Results
From 1 January 2012 to 31 December 2017, there were 1,776 women aged ≥ 40 years who delivered at Álvaro Cunqueiro Hospital. Women who had multiple gestations and women delivering at < 39 weeks of gestation were excluded. There were a total of 603 pregnant women in the expectant management group compared to 634 women in the induction group. Baseline characteristics were similar between the two groups (Table 1). The delivery outcomes are shown in Table 2. There was no significant difference in the rate of caesarean section between the induction and expectant management groups (24% vs. 24.4%) (p=0,971). The risk of urgent intrapartum caesarean section was 44.1% in the induction group versus 33.1% in the expectant management group; these differences were not significant (p=0,127).

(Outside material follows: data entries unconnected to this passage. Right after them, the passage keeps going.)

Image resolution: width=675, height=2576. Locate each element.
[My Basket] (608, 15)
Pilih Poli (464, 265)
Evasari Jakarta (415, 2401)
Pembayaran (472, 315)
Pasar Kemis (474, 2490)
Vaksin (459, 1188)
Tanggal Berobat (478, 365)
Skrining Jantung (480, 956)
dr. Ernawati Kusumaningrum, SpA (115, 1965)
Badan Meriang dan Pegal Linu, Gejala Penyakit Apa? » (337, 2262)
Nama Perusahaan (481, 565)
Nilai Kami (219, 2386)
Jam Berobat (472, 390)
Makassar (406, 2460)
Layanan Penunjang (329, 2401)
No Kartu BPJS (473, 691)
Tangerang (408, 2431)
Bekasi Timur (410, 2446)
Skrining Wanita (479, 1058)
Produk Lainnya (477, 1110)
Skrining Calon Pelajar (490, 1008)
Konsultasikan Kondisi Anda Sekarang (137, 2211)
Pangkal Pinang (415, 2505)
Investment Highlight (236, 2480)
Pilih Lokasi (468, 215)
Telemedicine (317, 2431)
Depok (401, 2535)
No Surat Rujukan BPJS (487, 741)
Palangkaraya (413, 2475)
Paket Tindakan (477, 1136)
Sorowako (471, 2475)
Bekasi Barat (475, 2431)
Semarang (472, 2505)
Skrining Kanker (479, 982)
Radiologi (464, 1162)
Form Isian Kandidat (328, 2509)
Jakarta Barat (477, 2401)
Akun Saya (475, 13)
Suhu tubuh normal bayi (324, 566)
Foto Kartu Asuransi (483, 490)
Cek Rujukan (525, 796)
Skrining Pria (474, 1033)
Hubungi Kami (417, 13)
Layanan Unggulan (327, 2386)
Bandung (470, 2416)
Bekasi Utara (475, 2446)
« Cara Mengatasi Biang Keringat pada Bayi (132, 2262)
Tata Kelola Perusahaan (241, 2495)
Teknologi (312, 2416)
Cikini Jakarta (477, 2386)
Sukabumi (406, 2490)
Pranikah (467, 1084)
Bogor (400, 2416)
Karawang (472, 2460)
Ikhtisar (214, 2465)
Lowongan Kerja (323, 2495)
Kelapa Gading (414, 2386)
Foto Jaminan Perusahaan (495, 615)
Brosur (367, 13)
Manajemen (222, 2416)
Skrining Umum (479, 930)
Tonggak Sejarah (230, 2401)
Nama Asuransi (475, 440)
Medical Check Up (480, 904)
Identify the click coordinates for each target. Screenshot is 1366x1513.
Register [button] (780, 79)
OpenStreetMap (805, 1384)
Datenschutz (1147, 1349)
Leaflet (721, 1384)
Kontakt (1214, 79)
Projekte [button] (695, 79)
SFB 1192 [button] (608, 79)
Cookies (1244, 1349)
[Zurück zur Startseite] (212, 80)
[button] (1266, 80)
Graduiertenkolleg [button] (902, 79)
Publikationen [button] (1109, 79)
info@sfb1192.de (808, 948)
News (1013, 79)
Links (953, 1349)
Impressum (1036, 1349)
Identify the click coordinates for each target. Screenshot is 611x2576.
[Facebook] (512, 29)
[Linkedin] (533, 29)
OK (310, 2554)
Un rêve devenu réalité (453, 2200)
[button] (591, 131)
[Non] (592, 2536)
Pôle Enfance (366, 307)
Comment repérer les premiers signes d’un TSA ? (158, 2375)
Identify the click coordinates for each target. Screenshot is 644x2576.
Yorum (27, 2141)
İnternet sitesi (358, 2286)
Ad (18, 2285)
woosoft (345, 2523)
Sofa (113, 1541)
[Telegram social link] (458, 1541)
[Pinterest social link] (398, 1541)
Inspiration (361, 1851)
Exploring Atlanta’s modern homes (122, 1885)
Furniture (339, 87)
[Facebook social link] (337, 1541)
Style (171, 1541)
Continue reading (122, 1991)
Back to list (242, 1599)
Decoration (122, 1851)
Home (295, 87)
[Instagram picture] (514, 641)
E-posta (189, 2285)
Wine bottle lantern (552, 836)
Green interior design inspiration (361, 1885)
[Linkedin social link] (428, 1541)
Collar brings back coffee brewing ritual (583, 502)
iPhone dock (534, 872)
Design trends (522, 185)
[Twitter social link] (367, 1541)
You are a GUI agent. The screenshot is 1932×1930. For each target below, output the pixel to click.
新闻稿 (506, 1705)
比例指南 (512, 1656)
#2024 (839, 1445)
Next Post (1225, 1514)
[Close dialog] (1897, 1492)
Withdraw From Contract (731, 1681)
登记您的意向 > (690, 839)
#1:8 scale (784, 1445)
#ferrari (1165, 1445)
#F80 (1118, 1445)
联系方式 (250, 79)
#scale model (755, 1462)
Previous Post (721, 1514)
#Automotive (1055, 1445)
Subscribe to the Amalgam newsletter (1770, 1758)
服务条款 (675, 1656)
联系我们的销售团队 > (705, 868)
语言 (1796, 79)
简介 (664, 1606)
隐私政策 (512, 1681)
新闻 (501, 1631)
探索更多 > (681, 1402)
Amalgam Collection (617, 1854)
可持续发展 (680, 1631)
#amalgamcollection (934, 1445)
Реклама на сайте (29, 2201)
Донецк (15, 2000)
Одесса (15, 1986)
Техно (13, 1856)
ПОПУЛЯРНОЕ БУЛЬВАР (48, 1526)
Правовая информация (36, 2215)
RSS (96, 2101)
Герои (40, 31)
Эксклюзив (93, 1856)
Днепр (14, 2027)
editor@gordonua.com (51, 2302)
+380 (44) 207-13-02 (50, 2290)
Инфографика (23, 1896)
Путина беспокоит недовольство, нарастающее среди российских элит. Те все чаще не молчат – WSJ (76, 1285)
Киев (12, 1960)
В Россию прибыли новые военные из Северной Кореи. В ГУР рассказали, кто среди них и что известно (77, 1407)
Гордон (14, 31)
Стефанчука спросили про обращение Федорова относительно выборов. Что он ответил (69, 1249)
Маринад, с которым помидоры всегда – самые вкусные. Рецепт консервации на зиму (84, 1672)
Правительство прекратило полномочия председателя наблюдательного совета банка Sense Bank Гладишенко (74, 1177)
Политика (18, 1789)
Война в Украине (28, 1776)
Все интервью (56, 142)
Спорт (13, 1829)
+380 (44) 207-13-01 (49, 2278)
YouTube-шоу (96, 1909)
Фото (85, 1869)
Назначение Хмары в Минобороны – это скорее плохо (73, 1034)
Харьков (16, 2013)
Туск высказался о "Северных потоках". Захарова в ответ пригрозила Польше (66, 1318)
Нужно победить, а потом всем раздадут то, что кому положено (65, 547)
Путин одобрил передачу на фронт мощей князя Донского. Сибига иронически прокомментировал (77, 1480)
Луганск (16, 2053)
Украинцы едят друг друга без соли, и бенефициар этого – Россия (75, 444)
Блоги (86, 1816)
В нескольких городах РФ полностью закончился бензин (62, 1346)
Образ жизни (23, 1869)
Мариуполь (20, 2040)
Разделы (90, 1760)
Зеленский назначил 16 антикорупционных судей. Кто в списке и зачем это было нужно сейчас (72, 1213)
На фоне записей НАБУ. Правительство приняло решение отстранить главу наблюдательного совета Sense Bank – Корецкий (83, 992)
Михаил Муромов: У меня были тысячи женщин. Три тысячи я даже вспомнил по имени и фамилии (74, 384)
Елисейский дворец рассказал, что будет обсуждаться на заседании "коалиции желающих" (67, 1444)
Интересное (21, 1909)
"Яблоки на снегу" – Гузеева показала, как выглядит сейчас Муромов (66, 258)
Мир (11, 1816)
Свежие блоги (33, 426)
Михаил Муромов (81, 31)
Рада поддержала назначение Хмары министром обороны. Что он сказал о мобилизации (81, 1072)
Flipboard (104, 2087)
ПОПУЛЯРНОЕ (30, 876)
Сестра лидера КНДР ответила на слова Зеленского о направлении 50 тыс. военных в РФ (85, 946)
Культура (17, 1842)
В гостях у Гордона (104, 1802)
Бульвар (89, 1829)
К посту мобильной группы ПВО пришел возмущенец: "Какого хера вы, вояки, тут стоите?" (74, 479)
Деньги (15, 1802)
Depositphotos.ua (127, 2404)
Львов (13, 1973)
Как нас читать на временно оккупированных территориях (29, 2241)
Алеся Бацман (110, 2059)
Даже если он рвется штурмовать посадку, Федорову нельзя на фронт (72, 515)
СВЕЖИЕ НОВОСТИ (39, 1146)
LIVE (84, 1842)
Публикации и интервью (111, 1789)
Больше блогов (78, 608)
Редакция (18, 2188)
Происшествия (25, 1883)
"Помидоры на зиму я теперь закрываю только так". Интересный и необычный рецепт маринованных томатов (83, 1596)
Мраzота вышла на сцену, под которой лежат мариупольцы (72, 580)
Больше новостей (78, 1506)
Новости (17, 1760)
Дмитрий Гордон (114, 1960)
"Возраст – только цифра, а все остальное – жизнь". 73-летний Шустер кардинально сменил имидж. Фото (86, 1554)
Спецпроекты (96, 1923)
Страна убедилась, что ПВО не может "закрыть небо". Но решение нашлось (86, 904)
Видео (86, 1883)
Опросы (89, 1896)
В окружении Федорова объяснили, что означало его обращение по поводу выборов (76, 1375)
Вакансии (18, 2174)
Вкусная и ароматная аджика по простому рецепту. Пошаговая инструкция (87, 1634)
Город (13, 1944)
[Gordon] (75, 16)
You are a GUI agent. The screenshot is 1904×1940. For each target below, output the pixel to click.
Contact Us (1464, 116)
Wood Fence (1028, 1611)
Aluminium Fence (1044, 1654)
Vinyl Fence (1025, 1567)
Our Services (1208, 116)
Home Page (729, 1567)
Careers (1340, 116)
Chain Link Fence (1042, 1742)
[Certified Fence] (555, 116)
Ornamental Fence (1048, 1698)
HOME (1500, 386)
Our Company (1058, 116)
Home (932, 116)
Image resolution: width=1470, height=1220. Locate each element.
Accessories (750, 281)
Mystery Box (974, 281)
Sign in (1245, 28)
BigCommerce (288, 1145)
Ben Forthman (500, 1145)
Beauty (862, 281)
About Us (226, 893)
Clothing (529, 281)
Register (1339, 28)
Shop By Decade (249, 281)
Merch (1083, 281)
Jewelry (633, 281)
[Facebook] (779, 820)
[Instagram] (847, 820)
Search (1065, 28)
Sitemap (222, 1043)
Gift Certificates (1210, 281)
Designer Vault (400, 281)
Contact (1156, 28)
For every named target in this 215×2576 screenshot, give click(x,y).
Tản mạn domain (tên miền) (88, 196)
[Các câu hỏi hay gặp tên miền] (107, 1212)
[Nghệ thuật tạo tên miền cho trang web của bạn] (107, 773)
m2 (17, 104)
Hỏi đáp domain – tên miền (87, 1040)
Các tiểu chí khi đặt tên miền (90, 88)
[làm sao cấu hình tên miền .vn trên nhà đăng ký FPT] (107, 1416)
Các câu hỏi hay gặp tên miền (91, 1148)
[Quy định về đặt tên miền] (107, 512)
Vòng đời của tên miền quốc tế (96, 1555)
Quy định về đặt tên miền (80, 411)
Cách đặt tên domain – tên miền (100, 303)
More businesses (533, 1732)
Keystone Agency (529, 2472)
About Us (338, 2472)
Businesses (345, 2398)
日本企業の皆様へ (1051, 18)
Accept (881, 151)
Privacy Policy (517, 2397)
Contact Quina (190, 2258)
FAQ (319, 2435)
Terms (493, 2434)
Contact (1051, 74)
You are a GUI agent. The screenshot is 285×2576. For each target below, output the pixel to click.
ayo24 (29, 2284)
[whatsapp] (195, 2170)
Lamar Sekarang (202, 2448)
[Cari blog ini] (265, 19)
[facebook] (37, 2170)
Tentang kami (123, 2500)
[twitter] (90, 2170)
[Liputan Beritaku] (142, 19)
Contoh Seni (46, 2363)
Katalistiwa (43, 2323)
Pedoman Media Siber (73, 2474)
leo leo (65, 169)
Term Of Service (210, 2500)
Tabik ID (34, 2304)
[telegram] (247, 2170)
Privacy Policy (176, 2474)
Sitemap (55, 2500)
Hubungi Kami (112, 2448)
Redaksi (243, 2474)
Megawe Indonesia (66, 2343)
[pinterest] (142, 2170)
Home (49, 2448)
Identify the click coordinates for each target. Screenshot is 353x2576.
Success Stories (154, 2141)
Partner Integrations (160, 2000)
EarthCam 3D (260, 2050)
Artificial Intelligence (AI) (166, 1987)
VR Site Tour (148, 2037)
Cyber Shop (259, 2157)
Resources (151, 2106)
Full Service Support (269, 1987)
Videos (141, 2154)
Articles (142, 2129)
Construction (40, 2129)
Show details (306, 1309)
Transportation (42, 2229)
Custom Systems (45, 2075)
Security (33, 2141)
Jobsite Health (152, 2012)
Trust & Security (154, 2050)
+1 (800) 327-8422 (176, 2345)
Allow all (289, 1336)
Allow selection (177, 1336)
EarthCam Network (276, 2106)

A secondary analysis showed that in the group of women without any previous surgical or vaginal delivery, the distribution according to the type of labour did not show statistically significant differences between groups (p= 0,109). The rate of successful trial of labour after caesarean (TOLAC) was 57.3% in the expectant management group and 51.2% in the induction group. These differences were not statistically significant (p=0,247). There were significant between-group differences in the frequency of stained amniotic fluid (147 of 603 in the expectant management group [24.4%] versus 89/634 in the induction of labour group [10.9%] ).
The neonatal outcomes are presented in Table 3. No statistically significant differences were found for the Apgar value at 5 min and umbilical artery pH value. There were two cases of stillbirth in the expectant management group, and no intrauterine foetal deaths were registered in the induction group. These differences were not statistically significant (P =0,147). The expectant management group needed more advanced paediatric support at birth than the labour induction group. (Table 4). The rate of admission to the NICU was lower in the labour induction group (p=0,000) than that in the expectant management group.